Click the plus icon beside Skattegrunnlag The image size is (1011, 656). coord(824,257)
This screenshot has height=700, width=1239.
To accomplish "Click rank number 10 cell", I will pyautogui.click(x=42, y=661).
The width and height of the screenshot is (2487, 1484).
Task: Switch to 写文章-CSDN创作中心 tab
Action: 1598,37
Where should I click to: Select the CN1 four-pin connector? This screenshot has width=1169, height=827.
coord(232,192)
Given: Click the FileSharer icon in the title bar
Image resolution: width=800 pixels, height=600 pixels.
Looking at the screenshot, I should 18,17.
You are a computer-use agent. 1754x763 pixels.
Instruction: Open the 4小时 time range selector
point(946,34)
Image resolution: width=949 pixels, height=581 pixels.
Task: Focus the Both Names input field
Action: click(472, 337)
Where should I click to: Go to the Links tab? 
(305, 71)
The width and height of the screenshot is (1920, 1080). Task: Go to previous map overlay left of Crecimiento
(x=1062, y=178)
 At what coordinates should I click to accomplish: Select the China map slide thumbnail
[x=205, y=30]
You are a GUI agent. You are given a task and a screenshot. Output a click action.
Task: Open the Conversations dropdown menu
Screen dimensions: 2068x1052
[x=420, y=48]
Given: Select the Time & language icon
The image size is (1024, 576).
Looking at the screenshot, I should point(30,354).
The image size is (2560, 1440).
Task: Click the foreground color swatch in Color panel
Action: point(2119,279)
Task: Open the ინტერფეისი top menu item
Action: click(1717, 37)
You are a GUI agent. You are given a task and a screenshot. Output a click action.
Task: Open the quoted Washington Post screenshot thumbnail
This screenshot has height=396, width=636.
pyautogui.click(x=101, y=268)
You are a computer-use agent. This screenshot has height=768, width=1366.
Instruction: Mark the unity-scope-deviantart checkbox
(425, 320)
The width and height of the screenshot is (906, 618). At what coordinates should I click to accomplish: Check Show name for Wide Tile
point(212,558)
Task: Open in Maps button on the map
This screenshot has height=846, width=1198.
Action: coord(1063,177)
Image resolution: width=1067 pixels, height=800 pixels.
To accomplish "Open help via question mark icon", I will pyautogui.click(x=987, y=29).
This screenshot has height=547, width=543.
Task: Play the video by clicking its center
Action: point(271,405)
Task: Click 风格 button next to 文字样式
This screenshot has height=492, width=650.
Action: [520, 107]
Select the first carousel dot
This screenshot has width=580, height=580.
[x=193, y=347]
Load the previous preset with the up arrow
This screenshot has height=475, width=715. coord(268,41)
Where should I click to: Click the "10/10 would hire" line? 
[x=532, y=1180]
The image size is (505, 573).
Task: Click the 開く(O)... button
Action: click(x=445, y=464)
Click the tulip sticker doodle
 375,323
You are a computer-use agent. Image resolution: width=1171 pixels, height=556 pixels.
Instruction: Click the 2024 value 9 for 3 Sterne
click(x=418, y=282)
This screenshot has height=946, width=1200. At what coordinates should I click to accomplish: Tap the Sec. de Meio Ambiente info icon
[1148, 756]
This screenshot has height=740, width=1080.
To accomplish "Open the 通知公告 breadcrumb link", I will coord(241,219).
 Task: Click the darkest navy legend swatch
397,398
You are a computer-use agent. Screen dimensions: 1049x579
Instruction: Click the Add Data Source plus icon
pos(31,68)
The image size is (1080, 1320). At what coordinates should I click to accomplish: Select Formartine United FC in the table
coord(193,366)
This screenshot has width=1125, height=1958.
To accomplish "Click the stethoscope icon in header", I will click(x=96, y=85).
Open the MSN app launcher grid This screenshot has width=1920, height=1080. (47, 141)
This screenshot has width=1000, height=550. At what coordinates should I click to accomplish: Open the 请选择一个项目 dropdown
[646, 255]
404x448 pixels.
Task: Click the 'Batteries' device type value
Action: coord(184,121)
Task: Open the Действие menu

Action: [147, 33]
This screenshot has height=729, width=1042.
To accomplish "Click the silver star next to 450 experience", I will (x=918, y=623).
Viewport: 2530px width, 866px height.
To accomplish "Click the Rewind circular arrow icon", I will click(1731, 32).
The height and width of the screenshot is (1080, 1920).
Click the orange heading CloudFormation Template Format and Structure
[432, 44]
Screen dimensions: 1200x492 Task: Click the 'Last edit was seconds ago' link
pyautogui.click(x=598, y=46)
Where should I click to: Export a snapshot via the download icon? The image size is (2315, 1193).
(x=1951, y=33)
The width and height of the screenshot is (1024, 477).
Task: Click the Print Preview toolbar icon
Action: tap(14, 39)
————
- _Task prompt_
Convert all of the material above into a JSON array of strings, with one string per line and blank lines omitted.

- _Answer to this exercise_
[
  "Click the plus icon beside Skattegrunnlag The image size is (1011, 656). coord(824,257)",
  "This screenshot has height=700, width=1239.",
  "To accomplish \"Click rank number 10 cell\", I will pyautogui.click(x=42, y=661).",
  "The width and height of the screenshot is (2487, 1484).",
  "Task: Switch to 写文章-CSDN创作中心 tab",
  "Action: 1598,37",
  "Where should I click to: Select the CN1 four-pin connector? This screenshot has width=1169, height=827.",
  "coord(232,192)",
  "Given: Click the FileSharer icon in the title bar",
  "Image resolution: width=800 pixels, height=600 pixels.",
  "Looking at the screenshot, I should 18,17.",
  "You are a computer-use agent. 1754x763 pixels.",
  "Instruction: Open the 4小时 time range selector",
  "point(946,34)",
  "Image resolution: width=949 pixels, height=581 pixels.",
  "Task: Focus the Both Names input field",
  "Action: click(472, 337)",
  "Where should I click to: Go to the Links tab? ",
  "(305, 71)",
  "The width and height of the screenshot is (1920, 1080). Task: Go to previous map overlay left of Crecimiento",
  "(x=1062, y=178)",
  " At what coordinates should I click to accomplish: Select the China map slide thumbnail",
  "[x=205, y=30]",
  "You are a GUI agent. You are given a task and a screenshot. Output a click action.",
  "Task: Open the Conversations dropdown menu",
  "Screen dimensions: 2068x1052",
  "[x=420, y=48]",
  "Given: Select the Time & language icon",
  "The image size is (1024, 576).",
  "Looking at the screenshot, I should point(30,354).",
  "The image size is (2560, 1440).",
  "Task: Click the foreground color swatch in Color panel",
  "Action: point(2119,279)",
  "Task: Open the ინტერფეისი top menu item",
  "Action: click(1717, 37)",
  "You are a GUI agent. You are given a task and a screenshot. Output a click action.",
  "Task: Open the quoted Washington Post screenshot thumbnail",
  "This screenshot has height=396, width=636.",
  "pyautogui.click(x=101, y=268)",
  "You are a computer-use agent. This screenshot has height=768, width=1366.",
  "Instruction: Mark the unity-scope-deviantart checkbox",
  "(425, 320)",
  "The width and height of the screenshot is (906, 618). At what coordinates should I click to accomplish: Check Show name for Wide Tile",
  "point(212,558)",
  "Task: Open in Maps button on the map",
  "This screenshot has height=846, width=1198.",
  "Action: coord(1063,177)",
  "Image resolution: width=1067 pixels, height=800 pixels.",
  "To accomplish \"Open help via question mark icon\", I will pyautogui.click(x=987, y=29).",
  "This screenshot has height=547, width=543.",
  "Task: Play the video by clicking its center",
  "Action: point(271,405)",
  "Task: Click 风格 button next to 文字样式",
  "This screenshot has height=492, width=650.",
  "Action: [520, 107]",
  "Select the first carousel dot",
  "This screenshot has width=580, height=580.",
  "[x=193, y=347]",
  "Load the previous preset with the up arrow",
  "This screenshot has height=475, width=715. coord(268,41)",
  "Where should I click to: Click the \"10/10 would hire\" line? ",
  "[x=532, y=1180]",
  "The image size is (505, 573).",
  "Task: Click the 開く(O)... button",
  "Action: click(x=445, y=464)",
  "Click the tulip sticker doodle",
  " 375,323",
  "You are a computer-use agent. Image resolution: width=1171 pixels, height=556 pixels.",
  "Instruction: Click the 2024 value 9 for 3 Sterne",
  "click(x=418, y=282)",
  "This screenshot has height=946, width=1200. At what coordinates should I click to accomplish: Tap the Sec. de Meio Ambiente info icon",
  "[1148, 756]",
  "This screenshot has height=740, width=1080.",
  "To accomplish \"Open the 通知公告 breadcrumb link\", I will coord(241,219).",
  " Task: Click the darkest navy legend swatch",
  "397,398",
  "You are a computer-use agent. Screen dimensions: 1049x579",
  "Instruction: Click the Add Data Source plus icon",
  "pos(31,68)",
  "The image size is (1080, 1320). At what coordinates should I click to accomplish: Select Formartine United FC in the table",
  "coord(193,366)",
  "This screenshot has width=1125, height=1958.",
  "To accomplish \"Click the stethoscope icon in header\", I will click(x=96, y=85).",
  "Open the MSN app launcher grid This screenshot has width=1920, height=1080. (47, 141)",
  "This screenshot has width=1000, height=550. At what coordinates should I click to accomplish: Open the 请选择一个项目 dropdown",
  "[646, 255]",
  "404x448 pixels.",
  "Task: Click the 'Batteries' device type value",
  "Action: coord(184,121)",
  "Task: Open the Действие menu",
  "Action: [147, 33]",
  "This screenshot has height=729, width=1042.",
  "To accomplish \"Click the silver star next to 450 experience\", I will (x=918, y=623).",
  "Viewport: 2530px width, 866px height.",
  "To accomplish \"Click the Rewind circular arrow icon\", I will click(1731, 32).",
  "The height and width of the screenshot is (1080, 1920).",
  "Click the orange heading CloudFormation Template Format and Structure",
  "[432, 44]",
  "Screen dimensions: 1200x492 Task: Click the 'Last edit was seconds ago' link",
  "pyautogui.click(x=598, y=46)",
  "Where should I click to: Export a snapshot via the download icon? The image size is (2315, 1193).",
  "(x=1951, y=33)",
  "The width and height of the screenshot is (1024, 477).",
  "Task: Click the Print Preview toolbar icon",
  "Action: tap(14, 39)"
]